╭─ KUTIPAN PILIHAN

Kita tidak pernah memikirkan teriakan kesakitan makhluk makhluk yang kita sembelih dan kita makan adalah harga dan bayaran kehidupan. Demi memotori kehidupan dan kita sangka kita sangatlah penting dan vital. Padahal tidak demikian, kita hanya dilengkapi dengan sensor perasa dan merasa penting, sama seperti singa yang merasa mereka adalah penting.

Singa dan harimau juga tentu demikian ketika mereka memangsa seekor impala, bukan salah mereka jika mereka hidup dengan cara itu, hukum alam telah mengaturnya. Rusa memiliki pilihan hanya berlari saat di kejar oleh harimau, tidak ada pilihan untuk melawan, ada mekanisme alam yang sedang berjalan. Perasaan kita teriris melihat seekor bayi kijang yang cantik dimangsa oleh macan, tapi apa hak kita mencampuri hukum alam? Perhatikan baik baik, bayi impala dikunyah hidup hidup oleh seekor jaguar. Dan jaguar itu pulang ke sarangnya untuk menyusi bayi bayinya. Itulah hidup.

Bagi manusia ada kesadaran yang lebih dalam walau "harus" hidup seperti itu, kita dapat menghitung banyak hal dengan kecerdasan matimatis, kita dapat membunuh makhluk lain dengan cara lebih halus namun tetap hipokrit untuk tidak mengakuinya. Karena sebenarnya kita semua sedang saling "mengkanibal" satu dengan yang lain. Ketika giliran manusia mati mereka akan dimakan oleh cacing dan ulat untuk diuraikan menjadi humus, humus humus yang dimakan oleh berbagai jenis tanaman. Peta genetik kita tersebar diantara hewan dan tanaman untuk kemudian dimakan kembali oleh manusia dalam bentuk hewan ternak atau tanaman.

╰─

- LATIHAN
Lanjutkan tulisan tentang manusia dan hukum alam di atas, dimulai setelah kalimat terakhirnya. Data itu tidak dipakai sama sekali di sini.

╭─ CUPLIKAN DATA

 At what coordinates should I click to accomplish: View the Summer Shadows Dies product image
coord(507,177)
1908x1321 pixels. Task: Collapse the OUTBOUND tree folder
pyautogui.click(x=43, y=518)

╰─

- JAWABAN LATIHAN
Mengapa kita mensakralkan hak kita untuk menjadi pemangsa? Karena kita di pasangi mesin perasa dan mesin ego. Mesin mesin yang kita butuhkan untuk mempertahankan ras kita. Dan pada gilirannya kita juga akan dimangsa oleh makhluk makhluk yang paling lemah, bakeri dalam tubuh kita yang mulai menghancurkan kita perlahan lahan. Tubuh manusia dan hewan sama: Mereka akan hancur seiring waktu namun peta genetik mereka sangat kokoh, gen tidak pernah hancur saat tubuh kita mengurai menjadi humus tanaman.

Dimana gen gen itu hanya bisa aktif ketika bertemu dengan dengan jenisnya. Ketika manusia makan kangkung barangkali didalam kangkung ada zat dan elemen yang hanya cocok buat manusia, namun tidak cocok buat kambing, sebaliknya cocok buat kambing tidak cocok buat manusia.

Kita hanyalah sekelompok entropi kata dalam adonan alam semesta karena di dalam diri kita juga tersimpan banyak hal yang dibutuhkan oleh hewan dan tanaman.

2. SALING BERGANTUNG

Kita memasuki kehidupan bersosial dengan sesama manusia, saya butuh manusia lain agar tidak kesepian hidup dipermukaan bumi ini tidak mungkin saya bersosial dengan kambing. Walaupun saya dan para hewan maupun para tanaman hidup dalam menghirup udara yang sama, minum air yang sama, saya jelas tidak dapat mengandalkan mereka untuk kehidupan bersosial saya.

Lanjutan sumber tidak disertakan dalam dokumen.